NEW YORK (CBSNewYork) -- Students across New York are fighting back against cyber bullies, who attack their victims online.

Now, some stunning results in an online survey seem to indicate just how prevalent the problem has become.

Samuel Lam, 17, is still haunted by the words someone posted on his Facebook page three years ago.

"Wow, how could people be so mean? Just like teenagers, how could they be so irresponsible?" Lam asked CBS 2's Weijia Jiang. "My entire wall was covered with his like, racial slurs."

Lam, who admits he suffered emotional trauma, wants his attacker to pay consequences and so do thousands of his peers.

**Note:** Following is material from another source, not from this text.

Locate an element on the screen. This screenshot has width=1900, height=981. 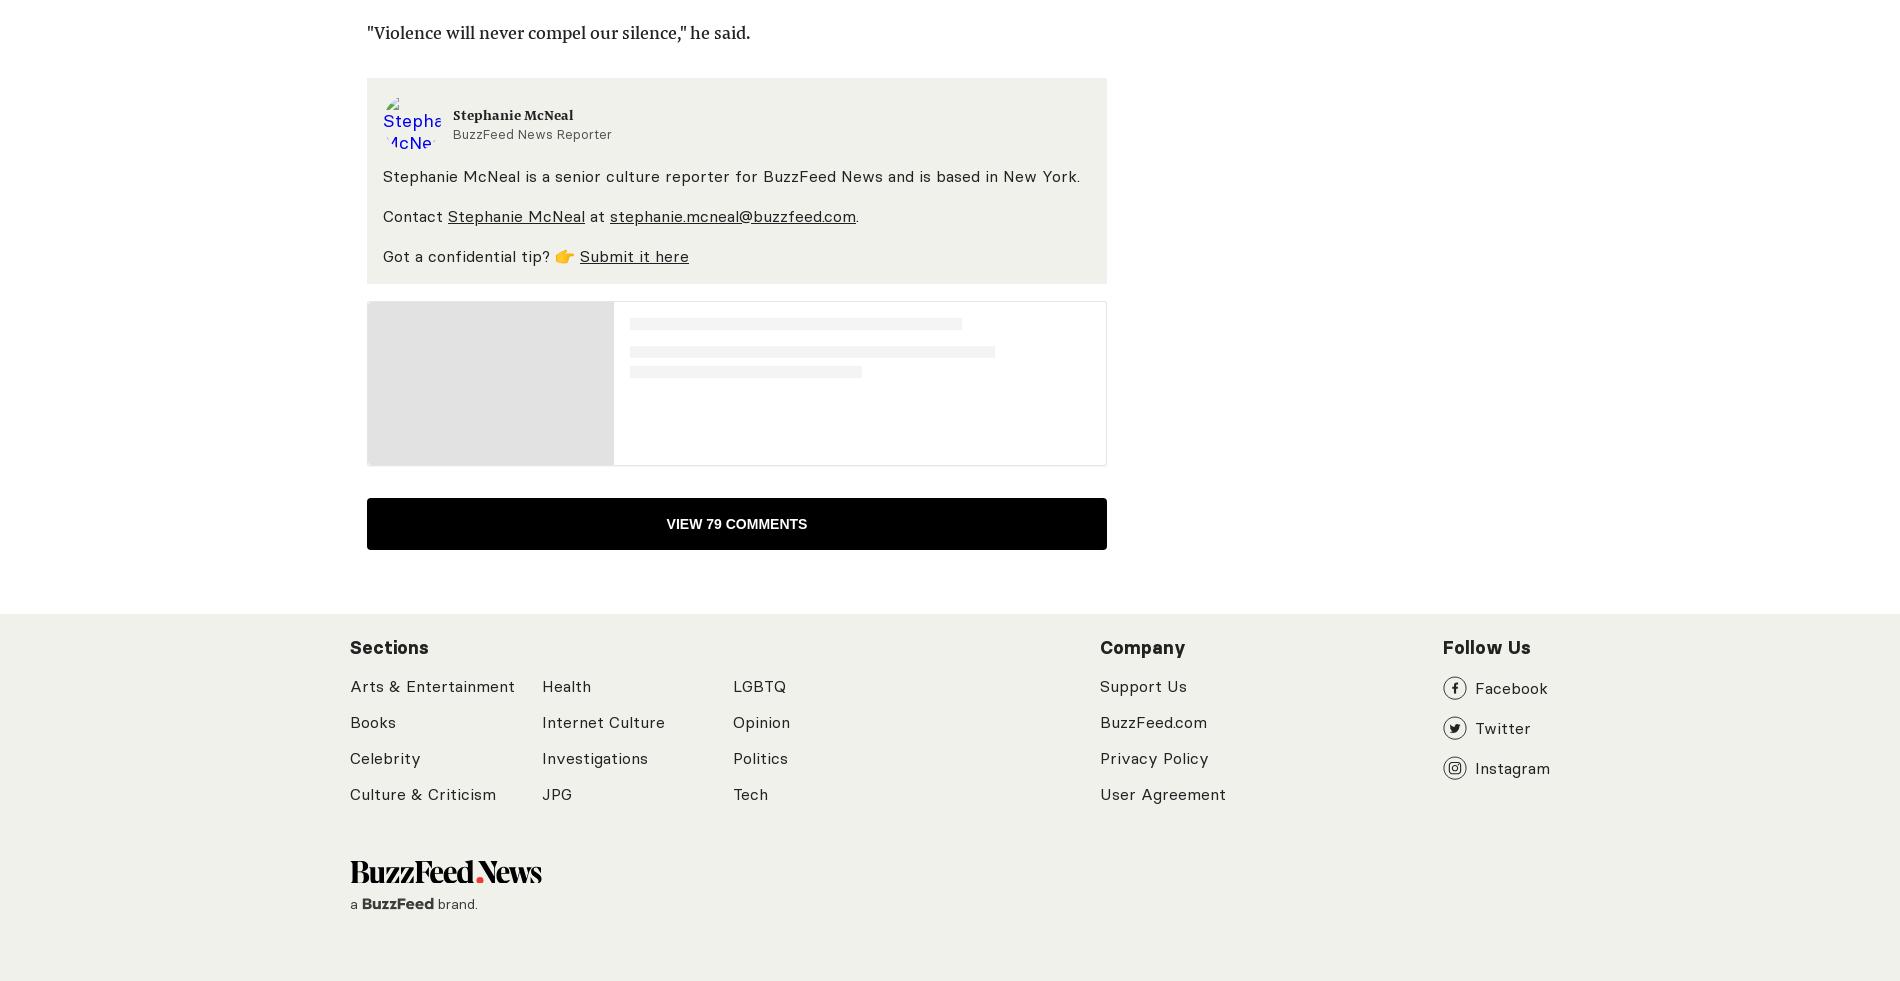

Senator Jeffrey Klein polled 10,000 students across the state in grades 3 through 12, asking them to define cyber bullying and whether it should be considered a crime.

Seventy percent believe it should be illegal. Sixty eight percent said they've been personally cyber bullied or witnessed another victim being harassed, but only 1 in 5 reported it.

Senator Klein plans to use the results from the online survey to pass legislation that would make cyber bullying against the law in New York. The measure is expected to define cyber bullying for the first time making it easier to set school policies and to enforce laws.

Lam and his friends so disturbed by the war of words online, they founded a non profit to help victims across the world.

"It's just as bad as a lot of things we label as crimes in our society and we need to adapt to the times. This is a crime," Noah Salzman said.

"You can't do that to people without having ramifications," said Olivia Novick.